The dataset here is nicely ordered on belongID and time for illustrative purposes, but in the real dataset this is not the case. Any idea how to tackle this problem? I have not come across something similar yet..
if dat is your dataframe:
do.call(rbind,
by(dat, INDICES=list(dat$belongID, dat$sourceID),
FUN=function(x) head(x[order(x$Time, decreasing=TRUE), ], 5)))
Say your data is in df. The ordered (by uniqID) output is obtained after this:
tab <- tapply(df$Time, list(df$belongID, df$sourceID), length)
bIDs <- rownames(tab)
sIDs <- colnames(tab)
for(i in bIDs)
{
if(all(is.na(tab[bIDs == i, ])))next
ids <- na.omit(sIDs[tab[i, sIDs] > 5])
for(j in ids)
{
cond <- df$belongID == i & df$sourceID == j
old <- df[cond,]
id5 <- order(old$Time, decreasing = TRUE)[1:5]
new <- old[id5,]
df <- df[!cond,]
df <- rbind(df, new)
}
}
df[order(df$uniqID), ]
A solution in two lines using the plyr package:
library(plyr)
x <- ddply(dat, .(belongID, sourceID), function(x)tail(x[order(x$Time), ], 5))

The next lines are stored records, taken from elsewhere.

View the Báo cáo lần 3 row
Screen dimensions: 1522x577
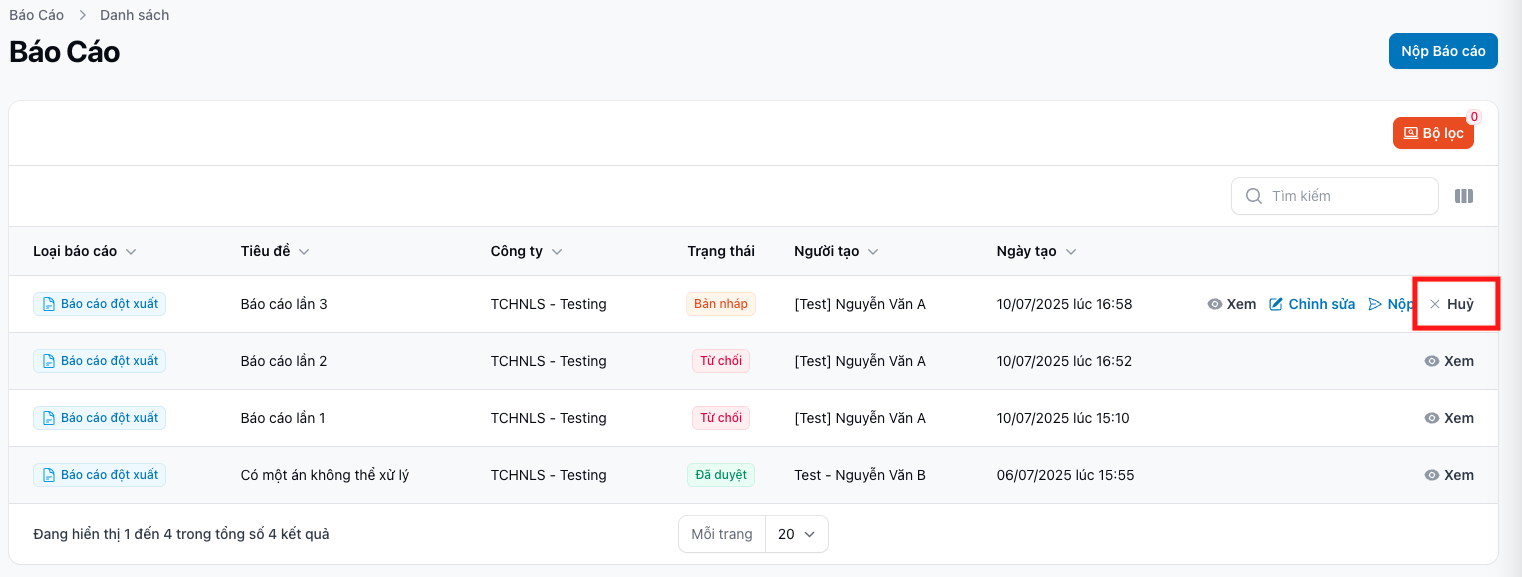point(1232,304)
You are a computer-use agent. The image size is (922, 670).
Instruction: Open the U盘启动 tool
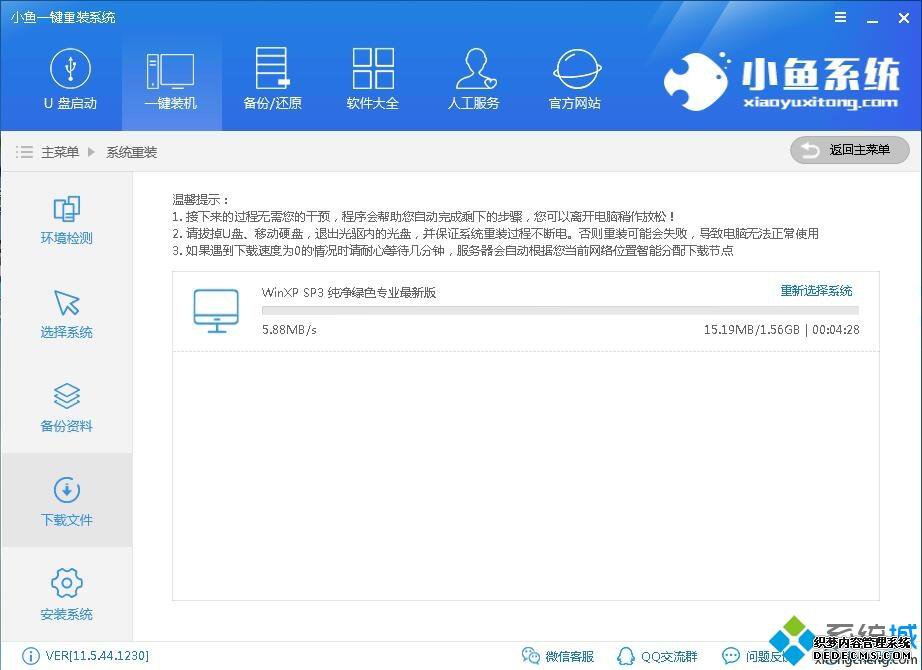coord(70,80)
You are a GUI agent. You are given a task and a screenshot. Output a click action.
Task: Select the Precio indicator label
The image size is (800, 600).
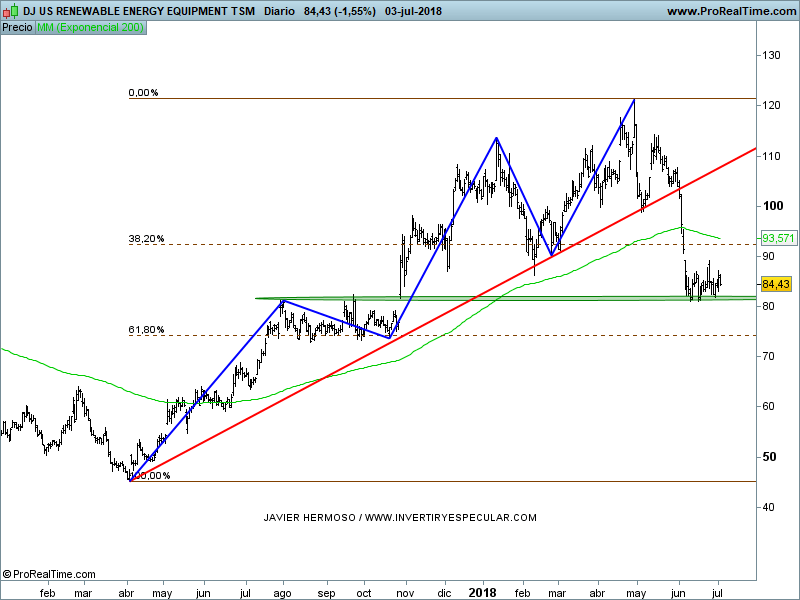click(17, 27)
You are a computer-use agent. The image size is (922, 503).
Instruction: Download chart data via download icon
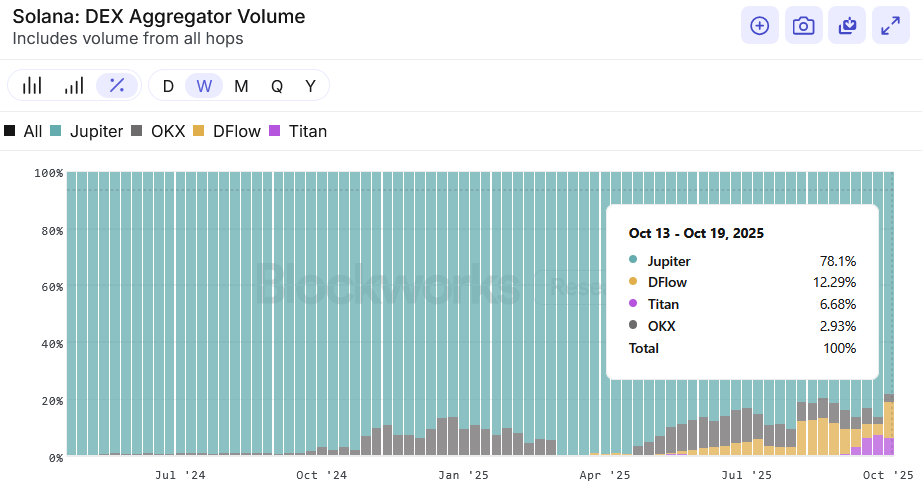pos(847,25)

xx <- x[order(x$belongID, x$uniqID), ]
The results:
belongID sourceID uniqID Time
5 1 1001 101 5
6 1 1002 102 5
4 1 1001 103 4
2 1 1001 104 3
3 1 1001 105 3
7 1 1005 106 2
1 1 1001 108 2
10 2 1005 109 5
16 2 1006 110 5
11 2 1005 111 5
17 2 1006 112 5
12 2 1005 113 5
15 2 1006 114 4
9 2 1005 115 4
13 2 1006 116 3
8 2 1005 117 3
14 2 1006 118 3
18 2 1007 122 1
19 3 1010 123 5
20 3 1480 124 2
The dataset on which this method is going to be used has 170.000+ entries and almost 30 columns
Benchmarking each of the three provided solutions by danas.zuokas, mplourde and Andrie with the use of my dataset, provided the following outcomes:
danas.zuokas' solution:
User System Elapsed
2829.569 0 2827.86
mplourde's solution:
User System Elapsed
765.628 0.000 763.908
Aurdie's solution:
User System Elapsed
984.989 0.000 984.010
Therefore I will use mplourde's solution. Thank you all!
This should be faster, using data.table :
DT = as.data.table(dat)
DT[, .SD[tail(order(Time),5)], by=list(belongID, sourceID)]
Aside : suggest to count the number of times the same variable name is repeated in the various answers to this question. Do you ever have a lot of long or similar object names?